Whatever appears in the listing must be reproduced exactly.

+ + + +

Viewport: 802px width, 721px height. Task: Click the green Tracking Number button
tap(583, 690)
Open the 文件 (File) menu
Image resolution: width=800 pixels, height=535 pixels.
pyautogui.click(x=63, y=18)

+ + + +

#### Result:
Viewport: 802px width, 721px height. Task: Click the green Tracking Number button
tap(583, 690)
Open the 文件 (File) menu
Image resolution: width=800 pixels, height=535 pixels.
pyautogui.click(x=63, y=18)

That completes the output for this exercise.